Comparison of BEAMing assays and competitive approaches in the detection of main alteration of RAS in circulating DNA of non small-cell lung cancer (NSCLC) and metastatic colon cancer. Manuscript 2016

e23056 Background: A number of RAS mutations confer resistance to anti-EGFR therapies routinely used in the treatment of colon cancer. The objective of this study was to evaluate the pertinence of analyzing circulating-free plasma DNA (cfDNA) as an indicator of the mutational status of a tumor, in order to use liquid biopsies instead of invasive and painful tumor biopsies during tumor progression. Methods: A cohort of 24 lung and 25 colon cancer patients was constituted in the Hospices Civils of Lyon. Liquid biopsy plasma samples were collected at diagnosis (colon cancer) and during tumor progression (lung cancer) for the purpose of the current study. KRAS and NRAS somatic alterations were quantified using three different technologies: the Droplet Digital polymerase chain reaction (ddPCR) from BioRad, the BEAMing Digital PCR from Sysmex Inostics, and the NGS NextSeq 500 by Illumina with the Accel-Amplicon 56G Oncology Panel from SWIFT BIOSCIENCES. Results: We observed a high level of sensitivity and specificity with the BEAMing technology, which provided us with excellent matches, around 96% and 73%, between solid and liquid biopsies taken at diagnosis (colon cancer) or during tumor progression (lung cancer), respectively. Indeed, when examining cfDNA from patients displaying one of the KRAS or NRAS mutations, 11 of the 13 mutations were confirmed using this technology, whereas only 5-6 matched the initial NGS status, using the two other technologies.

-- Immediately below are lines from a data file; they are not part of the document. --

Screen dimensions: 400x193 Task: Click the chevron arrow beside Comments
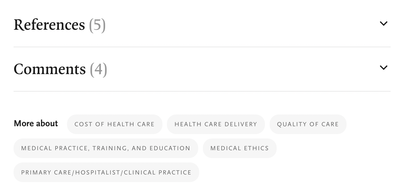click(383, 68)
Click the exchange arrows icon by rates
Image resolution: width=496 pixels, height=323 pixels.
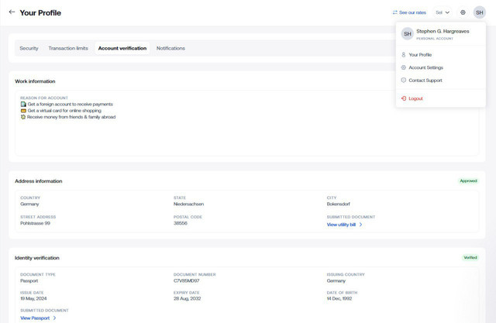point(395,12)
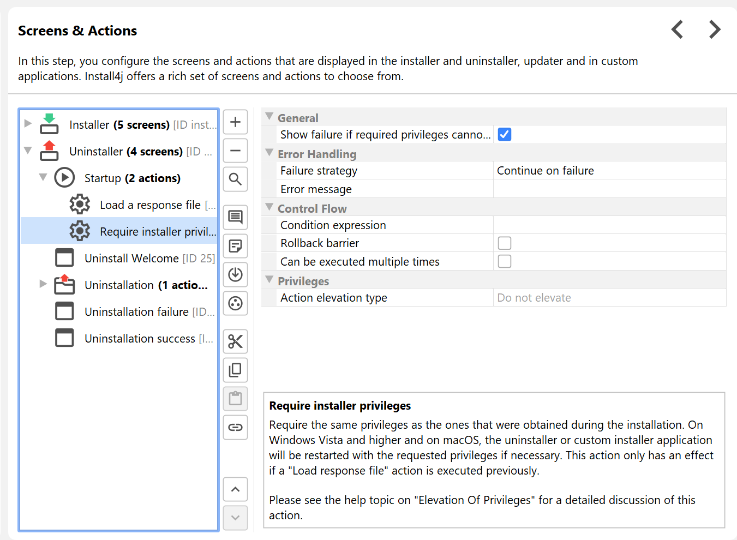This screenshot has width=737, height=540.
Task: Select the Uninstall Welcome screen
Action: [131, 259]
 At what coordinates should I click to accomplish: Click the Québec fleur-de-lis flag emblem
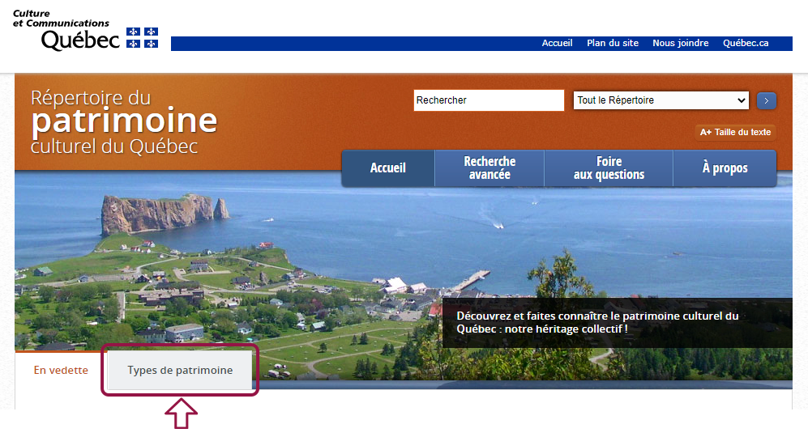click(142, 38)
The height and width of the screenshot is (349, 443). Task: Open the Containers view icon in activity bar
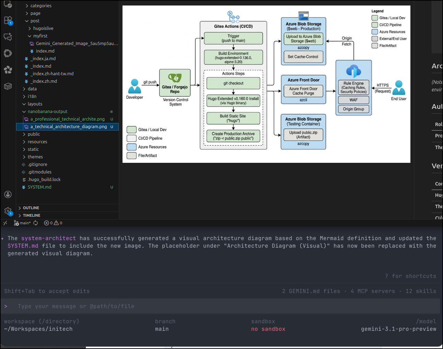pyautogui.click(x=8, y=86)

The detection threshold was estimated at 1% for samples containing at least 0.8 ngctDNA/µL for the multiplex screening ddPCR from BioRad and for the 56G Oncology Panel from SWIFT BIOSCIENCES. The threshold was lower, at 0.03%, in samples containing only 0.25 ng ctDNA/µL for the BEAMing technology, which includes a PCR pre-amplification step. Conclusions: The advantage of the Illumina NGS technology is the larger coverage of longer gene regions, and thus the detection of more genetic mutations. Finally, the BEAMing technology enabled us to follow the appearance and disappearance of somatic alterations, with a very high level of sensitivity.